- _Instructions to follow_:
Copy each line that includes the string "computer" from the material into your answer.
··· The records ···
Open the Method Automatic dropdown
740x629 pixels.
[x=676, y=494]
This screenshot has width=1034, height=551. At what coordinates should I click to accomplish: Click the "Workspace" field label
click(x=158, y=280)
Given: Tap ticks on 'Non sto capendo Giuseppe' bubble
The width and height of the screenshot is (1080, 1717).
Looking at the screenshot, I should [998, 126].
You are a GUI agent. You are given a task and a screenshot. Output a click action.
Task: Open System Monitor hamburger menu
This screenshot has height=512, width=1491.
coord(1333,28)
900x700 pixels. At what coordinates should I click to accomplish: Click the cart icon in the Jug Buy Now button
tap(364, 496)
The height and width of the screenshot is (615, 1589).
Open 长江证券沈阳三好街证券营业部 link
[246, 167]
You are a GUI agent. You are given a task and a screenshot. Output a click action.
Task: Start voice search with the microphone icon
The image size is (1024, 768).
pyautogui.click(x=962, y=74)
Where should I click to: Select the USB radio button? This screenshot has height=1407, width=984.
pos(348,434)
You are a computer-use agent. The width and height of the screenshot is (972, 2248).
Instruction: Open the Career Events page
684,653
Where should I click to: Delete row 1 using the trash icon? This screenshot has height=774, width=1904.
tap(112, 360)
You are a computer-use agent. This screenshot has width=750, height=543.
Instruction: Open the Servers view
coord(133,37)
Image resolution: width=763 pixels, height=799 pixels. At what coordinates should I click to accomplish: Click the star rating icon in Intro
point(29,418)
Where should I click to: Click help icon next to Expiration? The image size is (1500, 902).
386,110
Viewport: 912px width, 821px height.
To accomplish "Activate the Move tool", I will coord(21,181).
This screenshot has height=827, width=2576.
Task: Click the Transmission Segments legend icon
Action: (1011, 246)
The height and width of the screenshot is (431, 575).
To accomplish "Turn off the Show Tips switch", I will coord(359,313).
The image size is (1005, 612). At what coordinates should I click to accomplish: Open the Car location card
···
- _Exercise response_:
You are a computer-use agent. The width and height of the screenshot is (972, 2248).
You are a computer-use agent. This screenshot has width=750, height=543.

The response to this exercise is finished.